Bulk properties and transport mechanisms of a solid state antiperovskite Li-ion conductor Li3OCl: insights from first principles calculations

Abstract

The excellent Li⁺ conductivity (0.85 × 10⁻³ S cm⁻¹ at room temperature) and wide electrochemical stability window (>6 V) of the antiperovskite Li₃OCl material make it a promising candidate electrolyte for rechargeable all-solid-state Li batteries. In this study, we systematically evaluate the electronic, mechanical, and thermodynamic properties of Li₃OCl by first-principles density functional theory calculations.
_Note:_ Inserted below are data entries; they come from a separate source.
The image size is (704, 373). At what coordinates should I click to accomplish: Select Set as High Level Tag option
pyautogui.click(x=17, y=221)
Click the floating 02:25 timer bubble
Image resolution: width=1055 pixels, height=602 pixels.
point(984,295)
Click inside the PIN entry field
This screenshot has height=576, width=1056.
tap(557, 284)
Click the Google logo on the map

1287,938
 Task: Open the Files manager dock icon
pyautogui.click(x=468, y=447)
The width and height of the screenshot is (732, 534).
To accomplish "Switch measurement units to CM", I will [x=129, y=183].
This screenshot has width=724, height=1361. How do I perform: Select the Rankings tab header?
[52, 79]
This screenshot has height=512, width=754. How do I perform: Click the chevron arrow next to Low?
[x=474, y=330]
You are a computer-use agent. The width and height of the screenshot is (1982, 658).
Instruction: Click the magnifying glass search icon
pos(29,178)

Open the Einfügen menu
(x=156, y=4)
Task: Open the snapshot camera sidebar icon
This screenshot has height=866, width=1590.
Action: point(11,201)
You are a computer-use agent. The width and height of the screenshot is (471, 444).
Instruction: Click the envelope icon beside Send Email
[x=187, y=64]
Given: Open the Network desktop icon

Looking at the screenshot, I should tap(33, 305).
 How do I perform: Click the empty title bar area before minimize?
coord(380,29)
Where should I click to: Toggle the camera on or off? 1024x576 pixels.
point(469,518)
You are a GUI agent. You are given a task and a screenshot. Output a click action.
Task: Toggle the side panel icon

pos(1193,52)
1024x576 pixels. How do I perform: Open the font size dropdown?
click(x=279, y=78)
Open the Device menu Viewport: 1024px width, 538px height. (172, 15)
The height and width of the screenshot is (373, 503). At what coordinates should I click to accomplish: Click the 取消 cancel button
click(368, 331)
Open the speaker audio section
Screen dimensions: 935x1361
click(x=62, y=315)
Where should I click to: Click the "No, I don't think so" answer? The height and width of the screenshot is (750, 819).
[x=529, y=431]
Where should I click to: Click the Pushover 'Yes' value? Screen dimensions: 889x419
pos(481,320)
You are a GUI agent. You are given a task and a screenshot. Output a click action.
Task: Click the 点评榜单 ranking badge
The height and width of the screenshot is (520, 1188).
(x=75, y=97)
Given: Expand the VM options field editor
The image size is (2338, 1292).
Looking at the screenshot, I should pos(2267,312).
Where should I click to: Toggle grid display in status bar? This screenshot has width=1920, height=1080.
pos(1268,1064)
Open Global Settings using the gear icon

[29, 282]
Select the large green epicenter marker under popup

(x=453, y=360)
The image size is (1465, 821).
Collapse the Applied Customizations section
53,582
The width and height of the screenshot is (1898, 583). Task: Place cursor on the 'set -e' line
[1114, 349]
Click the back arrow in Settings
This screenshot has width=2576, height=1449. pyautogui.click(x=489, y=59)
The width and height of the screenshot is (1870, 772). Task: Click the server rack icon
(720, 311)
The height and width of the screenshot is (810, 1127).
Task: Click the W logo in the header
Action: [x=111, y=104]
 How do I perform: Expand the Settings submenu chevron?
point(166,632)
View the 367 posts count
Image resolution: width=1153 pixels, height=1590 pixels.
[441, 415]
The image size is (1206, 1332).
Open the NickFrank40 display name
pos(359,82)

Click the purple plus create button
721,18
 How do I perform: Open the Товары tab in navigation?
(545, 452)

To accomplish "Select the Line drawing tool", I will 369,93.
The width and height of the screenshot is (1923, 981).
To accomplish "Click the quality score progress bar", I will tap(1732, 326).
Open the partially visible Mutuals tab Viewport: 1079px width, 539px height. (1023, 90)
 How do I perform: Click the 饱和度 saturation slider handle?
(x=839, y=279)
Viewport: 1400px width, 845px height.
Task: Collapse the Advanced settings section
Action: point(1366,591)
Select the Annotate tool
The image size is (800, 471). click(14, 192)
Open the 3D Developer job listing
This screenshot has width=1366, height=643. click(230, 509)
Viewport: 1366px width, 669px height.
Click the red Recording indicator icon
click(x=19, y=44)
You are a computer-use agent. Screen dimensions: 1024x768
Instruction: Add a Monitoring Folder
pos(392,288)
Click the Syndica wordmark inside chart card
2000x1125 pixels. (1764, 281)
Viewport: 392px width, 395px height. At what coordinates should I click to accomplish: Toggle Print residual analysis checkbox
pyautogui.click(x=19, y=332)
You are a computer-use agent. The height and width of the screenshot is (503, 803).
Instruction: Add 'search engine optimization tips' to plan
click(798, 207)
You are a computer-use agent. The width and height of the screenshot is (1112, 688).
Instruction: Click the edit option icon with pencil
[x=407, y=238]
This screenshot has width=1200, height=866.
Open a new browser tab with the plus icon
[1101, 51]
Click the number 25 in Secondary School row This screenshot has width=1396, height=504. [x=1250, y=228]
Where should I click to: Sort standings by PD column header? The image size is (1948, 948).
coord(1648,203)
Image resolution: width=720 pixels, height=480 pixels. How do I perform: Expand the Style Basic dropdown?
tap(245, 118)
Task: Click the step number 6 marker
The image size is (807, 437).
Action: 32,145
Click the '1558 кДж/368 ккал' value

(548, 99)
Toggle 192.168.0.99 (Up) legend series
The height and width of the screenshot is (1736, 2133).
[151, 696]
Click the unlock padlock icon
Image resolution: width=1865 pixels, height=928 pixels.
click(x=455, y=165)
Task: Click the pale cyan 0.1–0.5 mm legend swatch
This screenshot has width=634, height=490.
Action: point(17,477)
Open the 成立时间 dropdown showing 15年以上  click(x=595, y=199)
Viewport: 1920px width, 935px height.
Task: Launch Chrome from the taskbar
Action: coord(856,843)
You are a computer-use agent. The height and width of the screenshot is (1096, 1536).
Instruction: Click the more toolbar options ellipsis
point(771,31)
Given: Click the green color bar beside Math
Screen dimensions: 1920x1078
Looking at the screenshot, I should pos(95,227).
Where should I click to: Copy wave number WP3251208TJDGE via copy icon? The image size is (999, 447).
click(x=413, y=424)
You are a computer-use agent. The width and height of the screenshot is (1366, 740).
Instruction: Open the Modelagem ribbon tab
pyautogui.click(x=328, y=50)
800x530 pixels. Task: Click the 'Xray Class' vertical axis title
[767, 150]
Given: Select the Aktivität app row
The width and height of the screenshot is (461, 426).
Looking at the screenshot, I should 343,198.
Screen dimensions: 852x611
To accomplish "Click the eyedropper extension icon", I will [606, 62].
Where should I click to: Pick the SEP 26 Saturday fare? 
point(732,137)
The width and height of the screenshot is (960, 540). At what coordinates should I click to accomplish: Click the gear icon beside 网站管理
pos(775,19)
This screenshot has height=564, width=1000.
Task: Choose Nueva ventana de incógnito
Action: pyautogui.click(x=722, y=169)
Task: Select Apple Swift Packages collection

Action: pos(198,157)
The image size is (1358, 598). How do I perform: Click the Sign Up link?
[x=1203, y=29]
The defect chemistry and Li⁺ migration mechanisms are also discussed in the context since Li⁺ diffusion is strongly influenced by defects in the material. Our results show that Li₃OCl is an indirect wide-band gap insulator in the equilibrium state with a band gap of ∼6.26 eV. Phonon spectral data confirm that Li₃OCl is dynamically stable at its ground state. It is also revealed that Li₃OCl is mechanically brittle. The bulk modulus of Li₃OCl is greater than that of Li₁₀GeP₂S₁₂, while it is comparable to that of Li_0.5La_0.5TiO₃ and Li₇La₃Zr₂O₁₂. From quasi-harmonic approximation, the linear thermal expansion coefficient and thermal conductivity of the material are found to be 3.12 × 10⁻⁶ K⁻¹ and 22.49 W m⁻¹ K⁻¹ at room temperature, respectively. With four types of point defect pairs in Li₃OCl being considered, it is revealed that the LiCl defect pair has the lowest formation energy compared to Li₂O, O substituted Cl, and Li/Li-vacancy Frenkel defect pairs. The LiCl and Frenkel defect pairs are the most important point defects responsible for the fast Li diffusion. Overall, our study provides fundamental and comprehensive insights into the bulk properties and transport mechanisms of Li₃OCl for its practical application as a solid-state electrolyte in all-solid-state Li batteries.